Copy exactly. Include the line containing "The height and", every line after it, and the last line below, but no pictures.

== Record excerpts ==

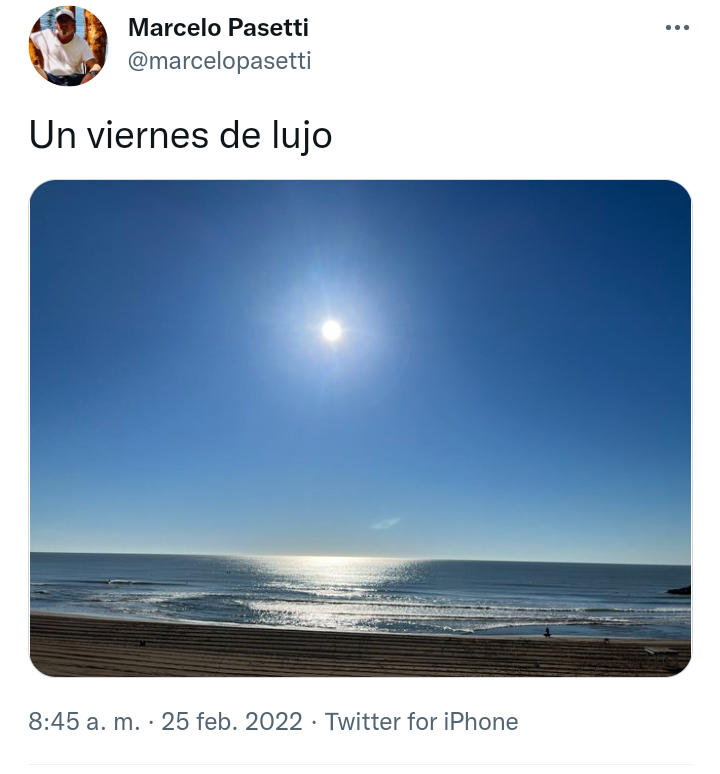Open Marcelo Pasetti's round profile avatar
This screenshot has width=720, height=774.
coord(68,45)
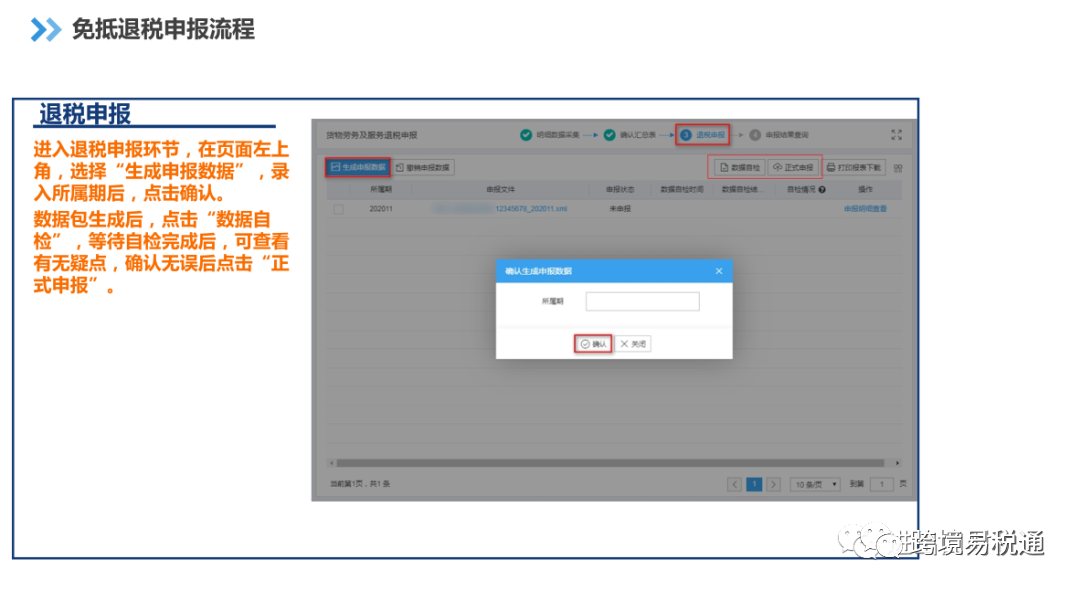
Task: Go to next page with right arrow chevron
Action: click(773, 484)
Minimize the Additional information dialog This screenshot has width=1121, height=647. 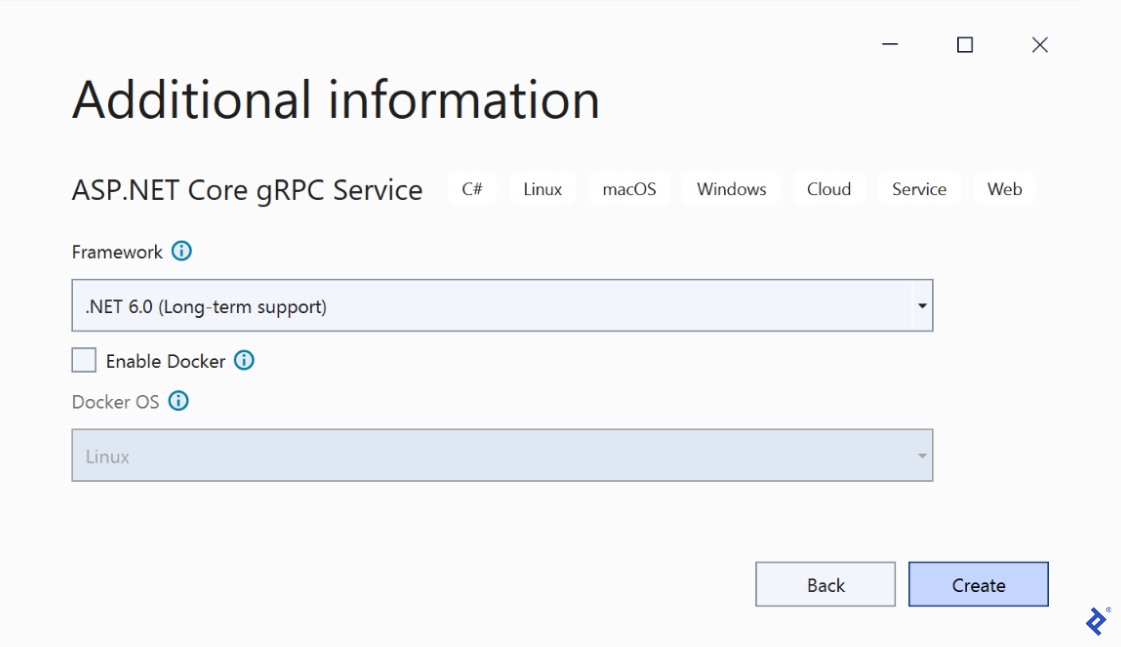point(889,44)
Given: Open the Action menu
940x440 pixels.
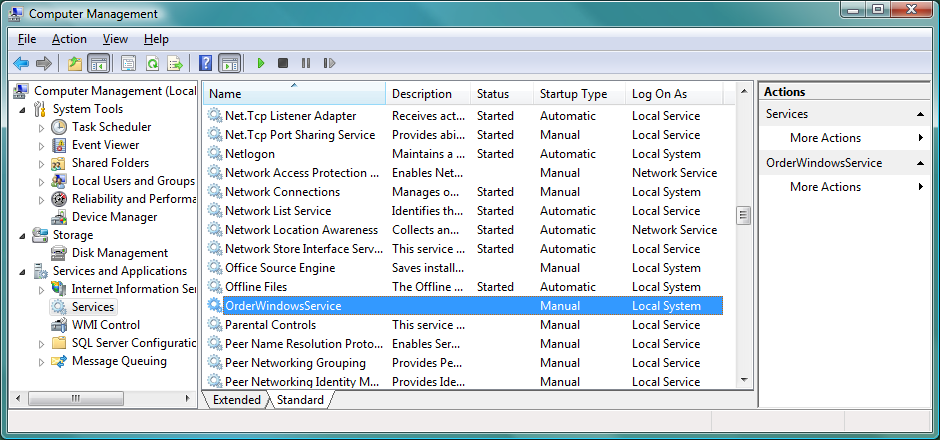Looking at the screenshot, I should [x=69, y=39].
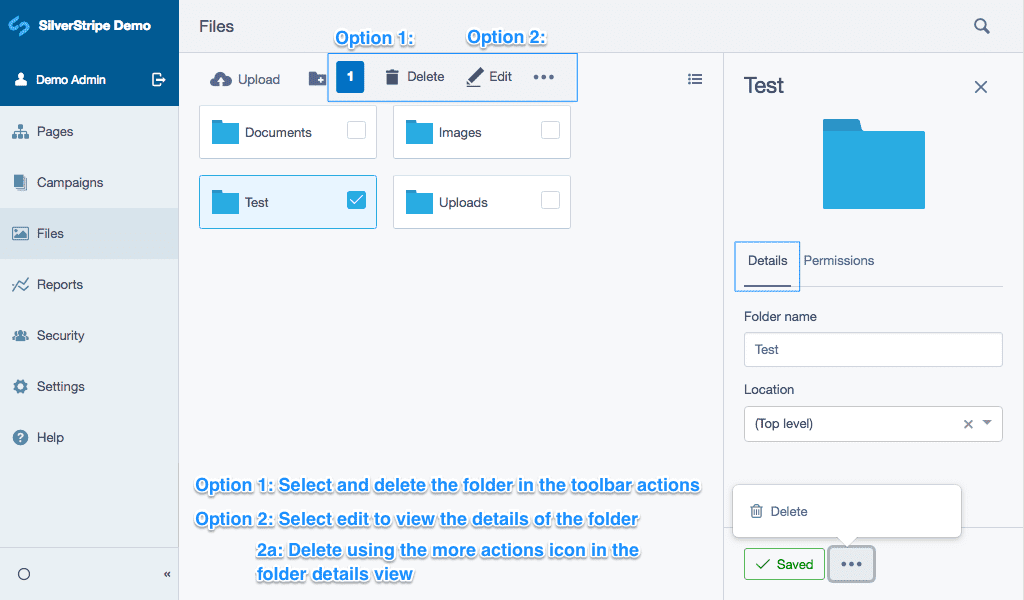Viewport: 1024px width, 600px height.
Task: Click the add folder icon
Action: pos(317,79)

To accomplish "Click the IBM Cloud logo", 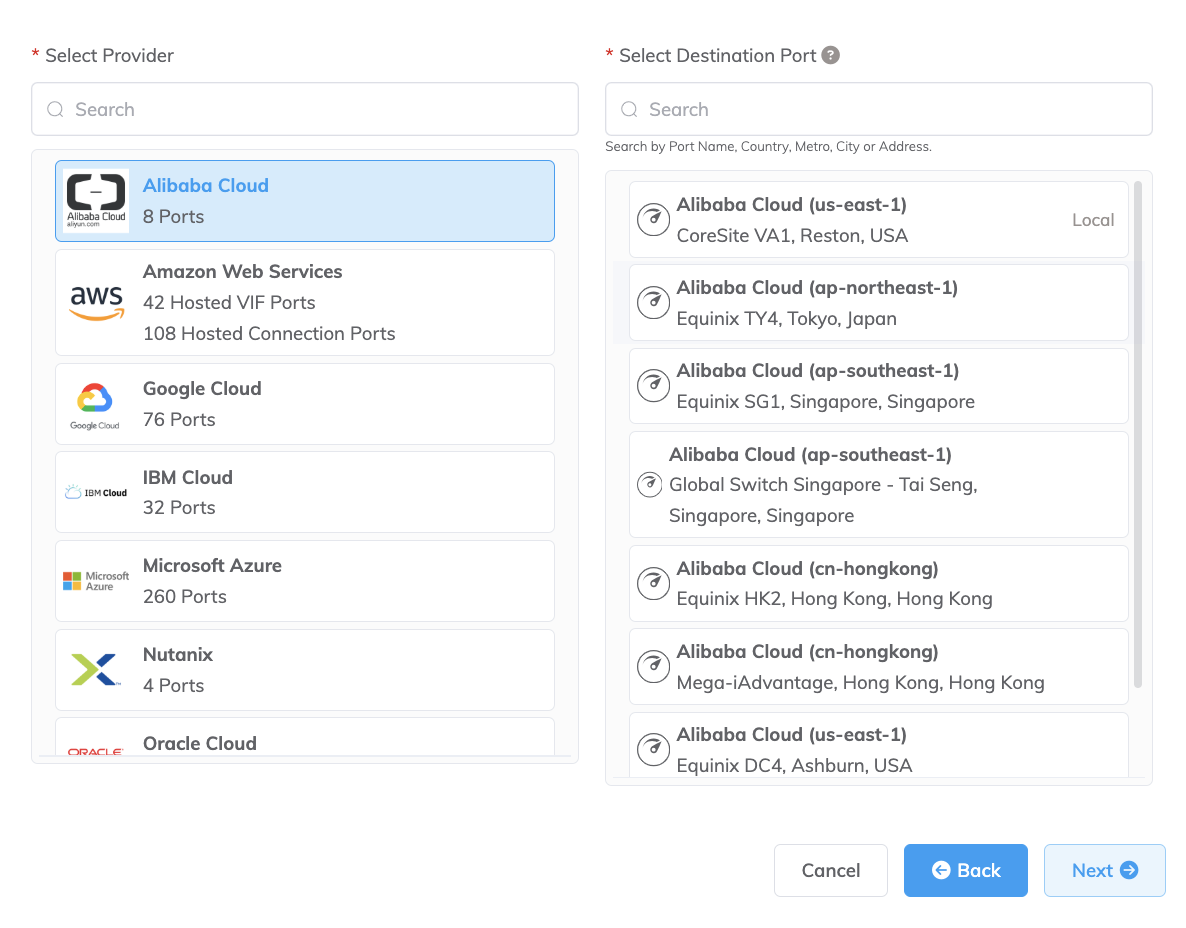I will [x=95, y=491].
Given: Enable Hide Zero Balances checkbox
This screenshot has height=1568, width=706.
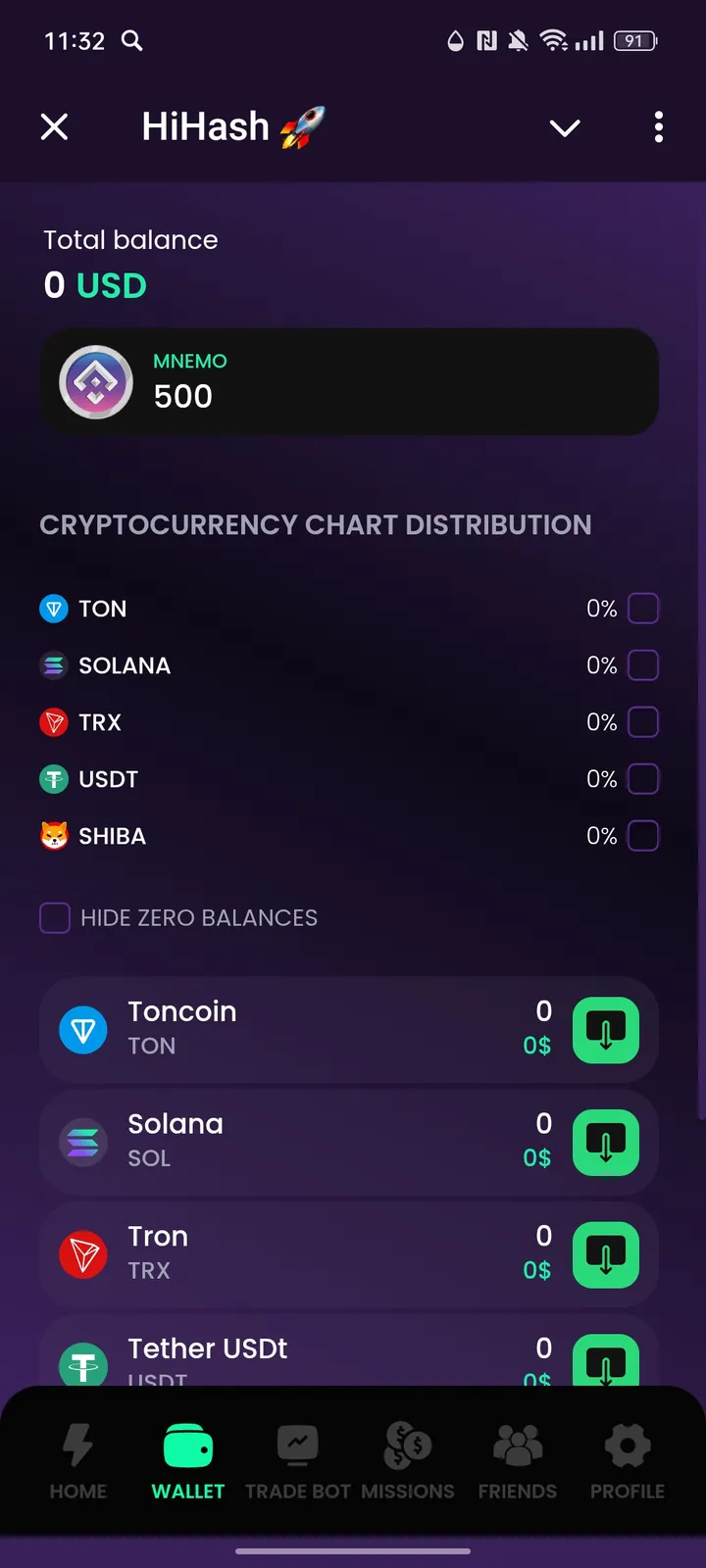Looking at the screenshot, I should pyautogui.click(x=55, y=918).
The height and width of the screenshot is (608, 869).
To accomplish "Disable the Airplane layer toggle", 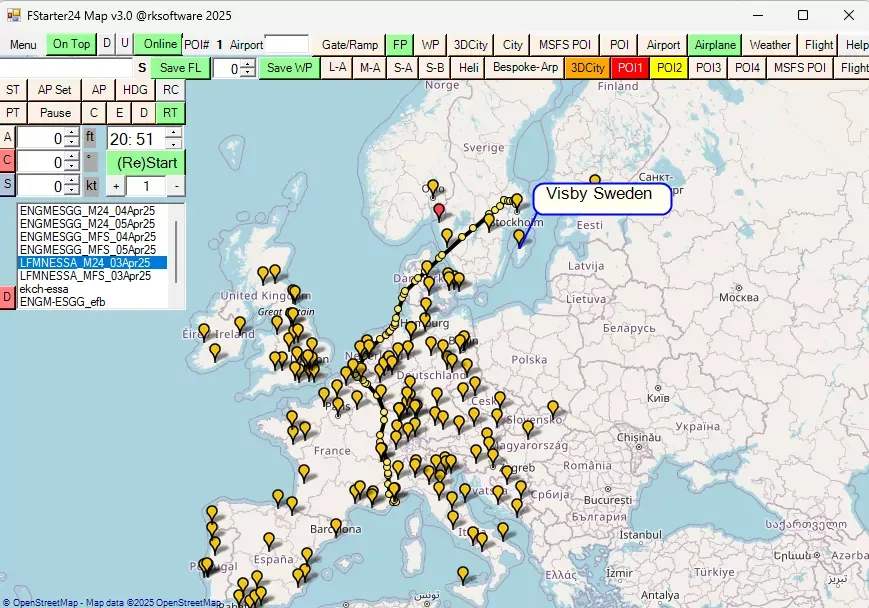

===

Reply
The height and width of the screenshot is (608, 869).
To accomplish "Disable the Airplane layer toggle", 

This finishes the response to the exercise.